* begin DATASET CONTENT *
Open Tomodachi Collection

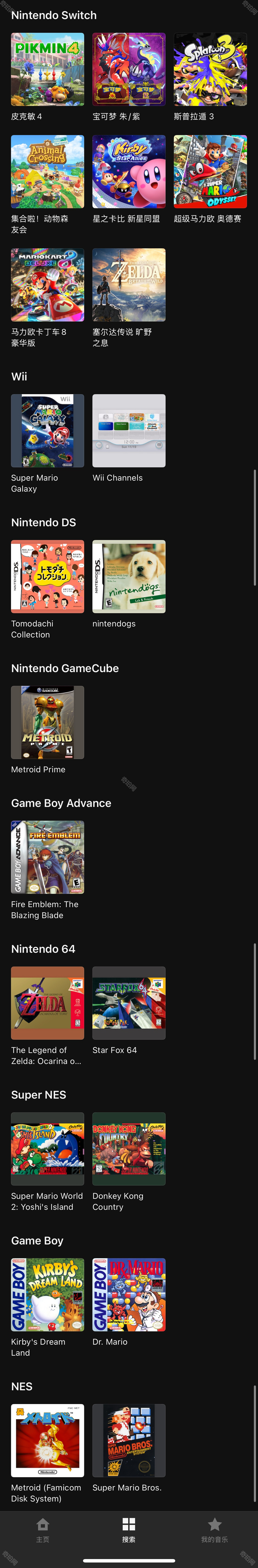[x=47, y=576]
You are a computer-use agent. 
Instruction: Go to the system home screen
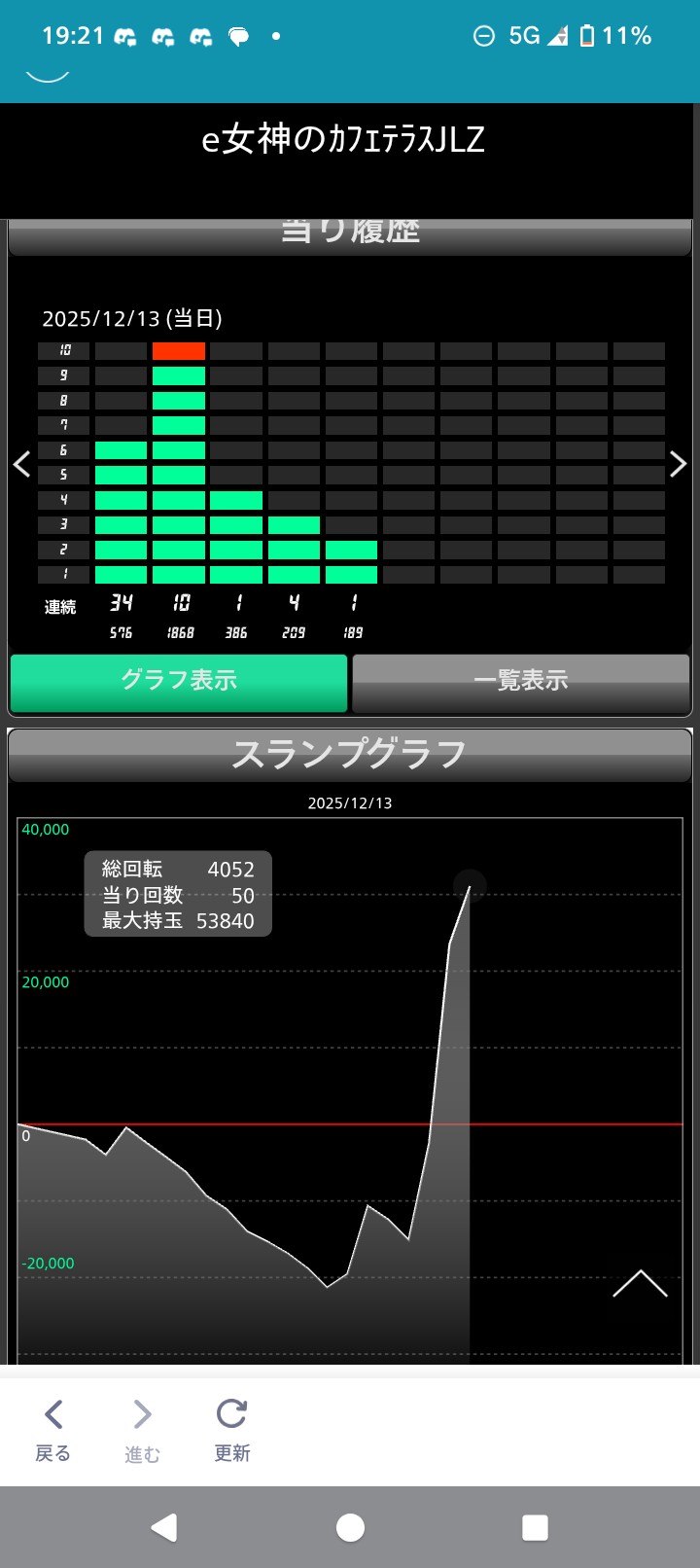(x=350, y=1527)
* end DATASET CONTENT *
* begin DATASET CONTENT *
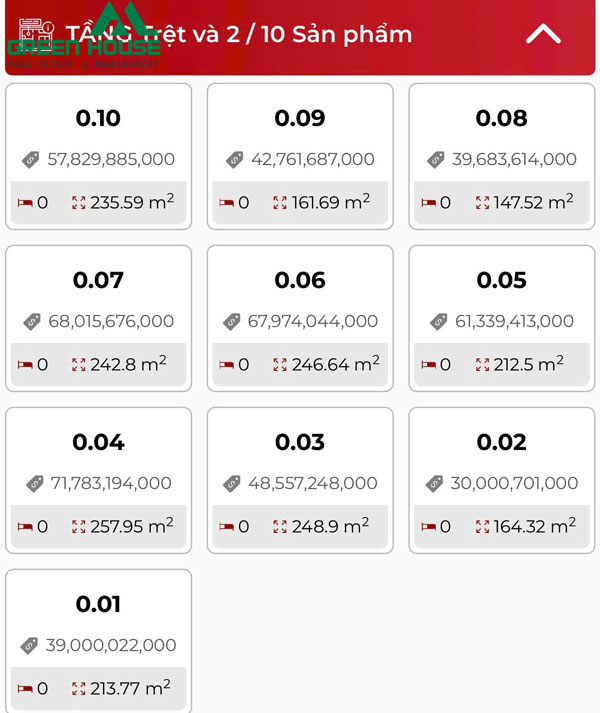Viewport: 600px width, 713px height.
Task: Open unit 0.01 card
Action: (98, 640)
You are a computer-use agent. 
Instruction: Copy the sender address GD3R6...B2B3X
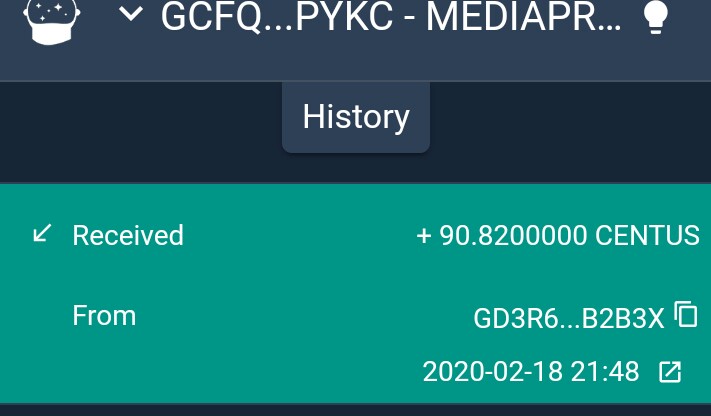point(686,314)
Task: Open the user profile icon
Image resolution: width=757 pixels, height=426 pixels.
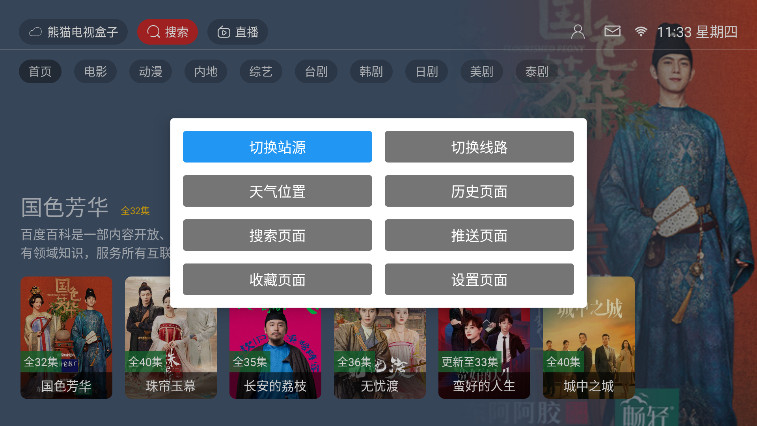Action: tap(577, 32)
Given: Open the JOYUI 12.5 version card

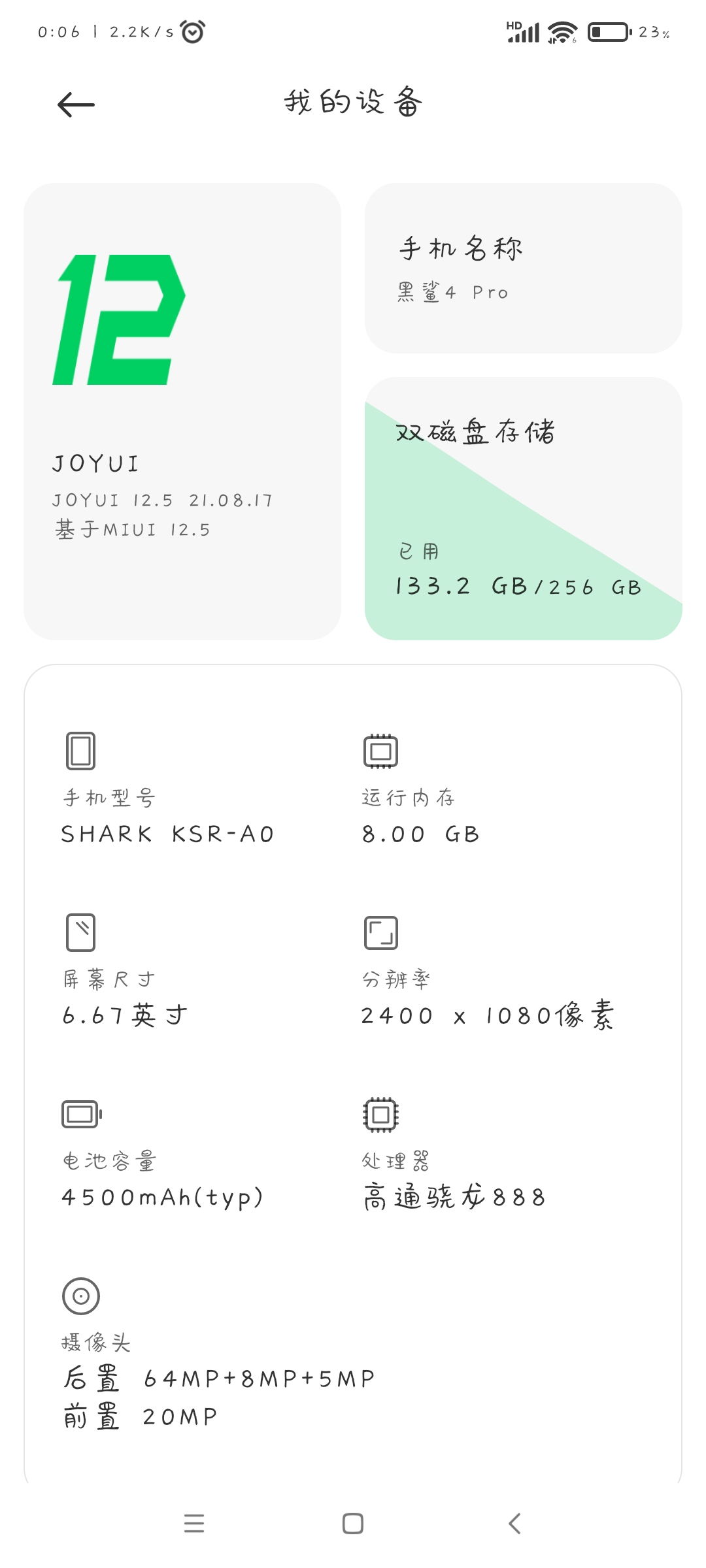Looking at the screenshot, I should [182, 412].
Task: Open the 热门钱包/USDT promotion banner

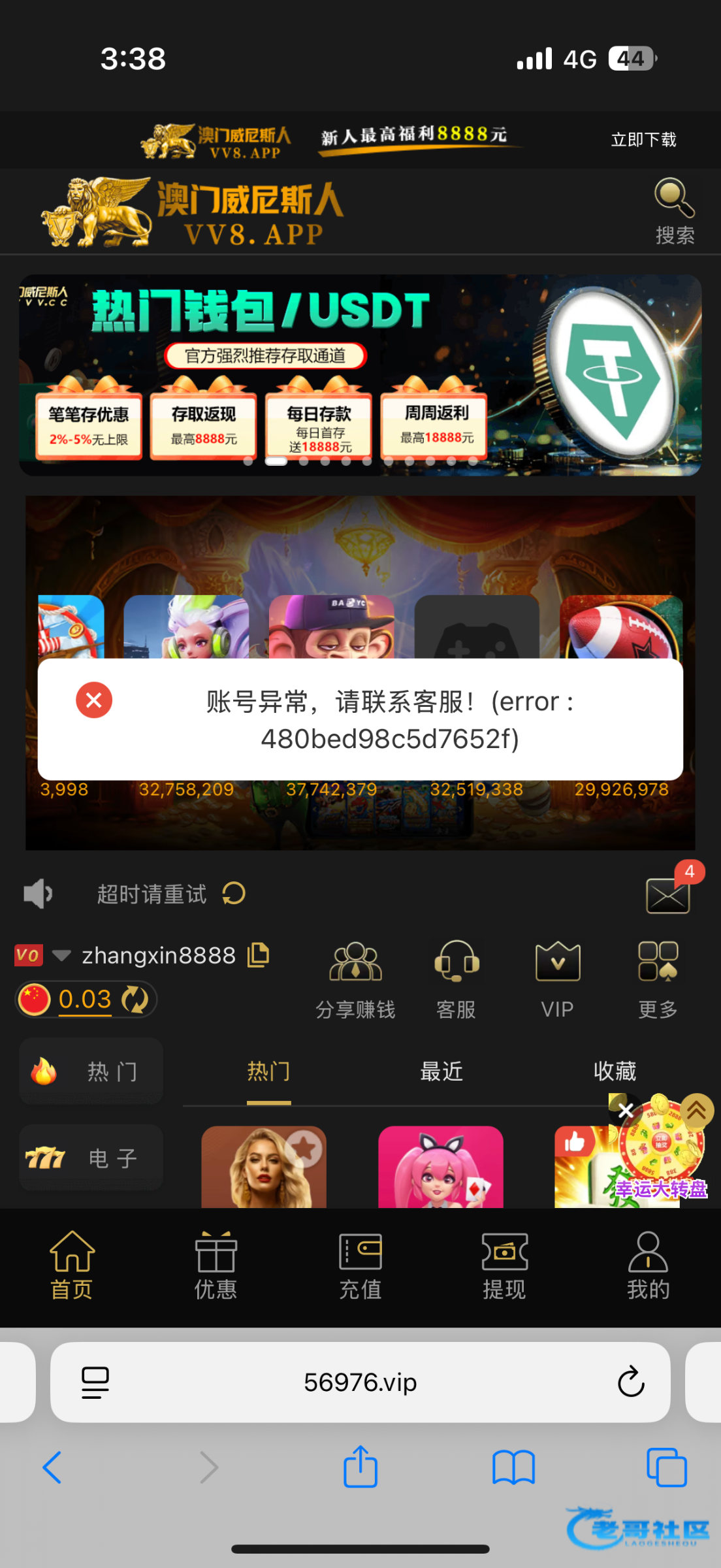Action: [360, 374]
* end DATASET CONTENT *
* begin DATASET CONTENT *
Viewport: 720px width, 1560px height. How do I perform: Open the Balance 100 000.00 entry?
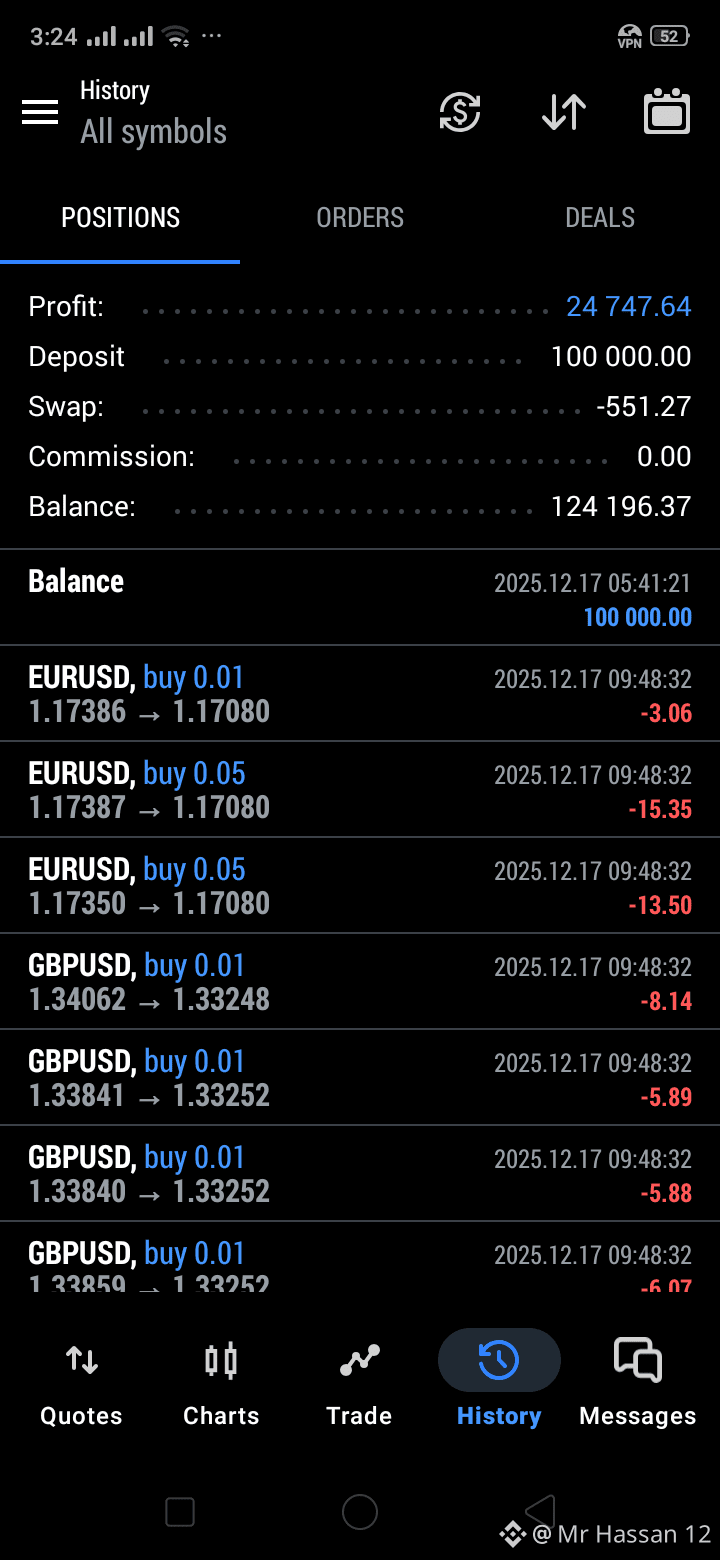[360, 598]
* end DATASET CONTENT *
TASK STATEMENT: Please copy the entries, starting at the line that has "Task: Open the user profile icon" and ending after the line that has "Action: [360, 374]". Leave the pictures out of your copy.

SOLUTION:
Task: Open the user profile icon
Image resolution: width=757 pixels, height=426 pixels.
Action: tap(577, 32)
Given: Open the JOYUI 12.5 version card

Looking at the screenshot, I should [182, 412].
Task: Open the 热门钱包/USDT promotion banner

Action: [360, 374]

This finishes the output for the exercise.